Heavy petroleum oils are characterized as boiling above about 650°F (343°C) and having relatively high specific gravity, low hydrogen-to-carbon ratios, and high carbon residue. They contain large amounts of asphaltenes, sulfur, nitrogen and metals, which increase hydrotreating difficulty. Feed properties are important in setting the process design and operating conditions.
Hydrotreating of heavy oils reacts them with hydrogen over a selective catalyst under high pressure and temperature to cleave sulfur, nitrogen and metals from the oil and to partially saturate polynuclear aromatic rings in order to reduce the carbon residue. Sulfur and nitrogen leave as H2S and NH3. As metals and coke accumulate on the catalyst, the reactor temperature is increased to compensate for reduced activity until the maximum operating temperature is reached.
Advances in heavy oil hydrotreating are a combination of catalyst development and reactor development.
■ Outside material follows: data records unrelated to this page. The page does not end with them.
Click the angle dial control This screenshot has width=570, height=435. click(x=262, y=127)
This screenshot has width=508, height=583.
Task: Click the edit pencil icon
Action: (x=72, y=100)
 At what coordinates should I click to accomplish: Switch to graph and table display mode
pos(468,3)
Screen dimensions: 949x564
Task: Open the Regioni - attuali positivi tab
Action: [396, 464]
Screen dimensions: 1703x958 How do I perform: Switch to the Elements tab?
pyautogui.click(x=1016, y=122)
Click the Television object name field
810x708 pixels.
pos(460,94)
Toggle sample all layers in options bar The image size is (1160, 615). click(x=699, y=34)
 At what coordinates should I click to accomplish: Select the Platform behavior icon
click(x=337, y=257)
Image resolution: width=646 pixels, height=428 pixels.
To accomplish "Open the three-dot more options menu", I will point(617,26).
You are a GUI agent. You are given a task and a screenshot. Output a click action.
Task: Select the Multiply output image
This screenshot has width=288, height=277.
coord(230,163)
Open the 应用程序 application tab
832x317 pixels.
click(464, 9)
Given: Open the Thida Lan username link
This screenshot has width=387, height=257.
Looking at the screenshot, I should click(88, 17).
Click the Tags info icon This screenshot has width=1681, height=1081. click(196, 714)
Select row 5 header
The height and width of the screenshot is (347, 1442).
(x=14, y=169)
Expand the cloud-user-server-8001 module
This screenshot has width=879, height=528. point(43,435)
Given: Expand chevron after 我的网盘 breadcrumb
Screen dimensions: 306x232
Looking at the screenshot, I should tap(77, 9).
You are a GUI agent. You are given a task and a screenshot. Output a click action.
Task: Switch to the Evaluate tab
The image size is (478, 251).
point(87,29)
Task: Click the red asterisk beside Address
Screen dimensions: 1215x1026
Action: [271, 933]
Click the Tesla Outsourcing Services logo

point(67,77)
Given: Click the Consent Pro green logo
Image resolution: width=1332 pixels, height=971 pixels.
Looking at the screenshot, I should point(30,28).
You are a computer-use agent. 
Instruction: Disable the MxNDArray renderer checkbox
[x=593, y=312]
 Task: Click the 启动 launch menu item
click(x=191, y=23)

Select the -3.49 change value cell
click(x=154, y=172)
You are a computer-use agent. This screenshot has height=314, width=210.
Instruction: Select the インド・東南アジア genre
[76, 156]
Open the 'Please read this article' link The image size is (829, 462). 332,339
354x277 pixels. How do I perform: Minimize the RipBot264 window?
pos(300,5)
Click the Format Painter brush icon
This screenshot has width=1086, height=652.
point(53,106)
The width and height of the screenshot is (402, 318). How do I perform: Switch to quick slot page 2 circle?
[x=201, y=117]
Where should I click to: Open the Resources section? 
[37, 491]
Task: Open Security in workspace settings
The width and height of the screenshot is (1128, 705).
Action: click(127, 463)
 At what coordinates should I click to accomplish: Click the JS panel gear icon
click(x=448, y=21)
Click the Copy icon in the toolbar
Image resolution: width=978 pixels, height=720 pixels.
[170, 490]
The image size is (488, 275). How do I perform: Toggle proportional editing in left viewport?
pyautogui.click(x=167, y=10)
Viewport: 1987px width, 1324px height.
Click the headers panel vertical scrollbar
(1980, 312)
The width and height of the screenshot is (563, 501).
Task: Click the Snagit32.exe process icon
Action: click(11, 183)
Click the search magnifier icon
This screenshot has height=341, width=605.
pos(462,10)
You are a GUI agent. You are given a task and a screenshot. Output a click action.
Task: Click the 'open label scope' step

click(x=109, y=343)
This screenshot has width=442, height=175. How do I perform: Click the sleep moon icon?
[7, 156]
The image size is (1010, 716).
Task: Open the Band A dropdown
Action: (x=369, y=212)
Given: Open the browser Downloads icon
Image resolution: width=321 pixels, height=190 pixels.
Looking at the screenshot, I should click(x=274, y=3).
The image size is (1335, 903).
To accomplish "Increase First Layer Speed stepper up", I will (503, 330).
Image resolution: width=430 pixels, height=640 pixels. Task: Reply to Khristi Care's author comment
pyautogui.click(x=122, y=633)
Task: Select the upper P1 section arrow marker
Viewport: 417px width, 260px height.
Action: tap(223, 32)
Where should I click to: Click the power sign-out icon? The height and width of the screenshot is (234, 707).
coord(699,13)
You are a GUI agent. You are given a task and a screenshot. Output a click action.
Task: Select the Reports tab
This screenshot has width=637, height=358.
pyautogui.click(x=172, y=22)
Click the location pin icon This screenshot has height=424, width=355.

Heavy oil hydrotreating is performed in a series of reactors, each containing catalyst optimized for a different purpose. The reactors in the hydrotreating unit may be fixed bed, moving bed, ebullated bed or a combination. A guard bed protects downstream catalyst from metals and contributes to sulfur removal.
This PEP Report provides an overview of heavy oil hydrotreating developments in chemistry, catalysts, process and hardware technology since PEP Report 214, Hydrotreating, issued in 1996. The report then develops the process economics for hydrotreating two heavy oil feedstocks: vacuum gas oil (VGO) and the heavier atmospheric residue (AR), each by a generic, conventional hydrotreating process. Additionally, the economics of hydrotreating VGO by our concept of the new IsoTherming™ type process is evaluated.